Everyone concludes from this his or her own... 😉
The panel discussion also focused on the question of whether or not to release Dutch figures on phone and internet wiretaps. On behalf of Bits of Freedom, advocates Simone Halink rightly for more transparency in this regard. From the angle of the KLPD (and a former AIVD officer in the room), however, it soon became clear that they were totally unwilling to provide transparency in this regard. The then led to a hardening of the discussion in which the privacy advocates and the (former) representatives of the police and judiciary became diametrically opposed. Grijpink noted the following during this discussion:
"I want to bring in an aspect whereby you also have to be careful with this hard call for data and for measurements. Especially, very clearly in my file, identity fraud, then you are using someone else's identity. If that succeeds, then it is invisible. And if the person concerned is dead, then they don't notice anything either. So that's a great example that if you start measuring, you get the wrong answer. And wrong conclusions, and wrong images, is perhaps worse for detection than if something becomes known. In the case of identity fraud, it's very clear. I was asked, "How bad is the problem?" I said, "Asking the question means you don't understand it. You must first have a situation where you are sure that you have got hold of the person who has succeeded in fraud." There is only one situation that I know of: those are Justice cells. Then Donner said, "Then we will look." And what turned out: 15% had the wrong identity. Half of them we didn't even know. And that's just sitting in jail. In other words: numbers are only really useful to a certain extent, and in the public debate they often go wrong."

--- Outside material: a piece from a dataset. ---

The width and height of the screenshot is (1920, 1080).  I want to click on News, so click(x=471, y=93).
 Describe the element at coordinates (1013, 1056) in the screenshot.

To this, Böhre stressed the importance of recognising that privacy is a human right, with the proportionality question being fundamental in both individual and collective terms. The discussion should therefore always to be conducted on the basis of hard facts and figures. Vague assumptions about look-alike fraud are no excuse to saddle an entire population with biometric passports. There was no denying this from the panel. The importance of further discussion based on facts and figures also seemed to be recognised from the audience. In this sense, the National Privacy Debate hopefully acted as the conclusion of an era of fact-free politics.
At a next National Privacy Debate, Privacy First will be happy to be actively present again. In the meantime, the debate should be ongoing with all relevant parties.
Postscript Privacy First: The above report was also published in full in the trade journal Privacy & Compliance 3-4/2012, pp. 46-49.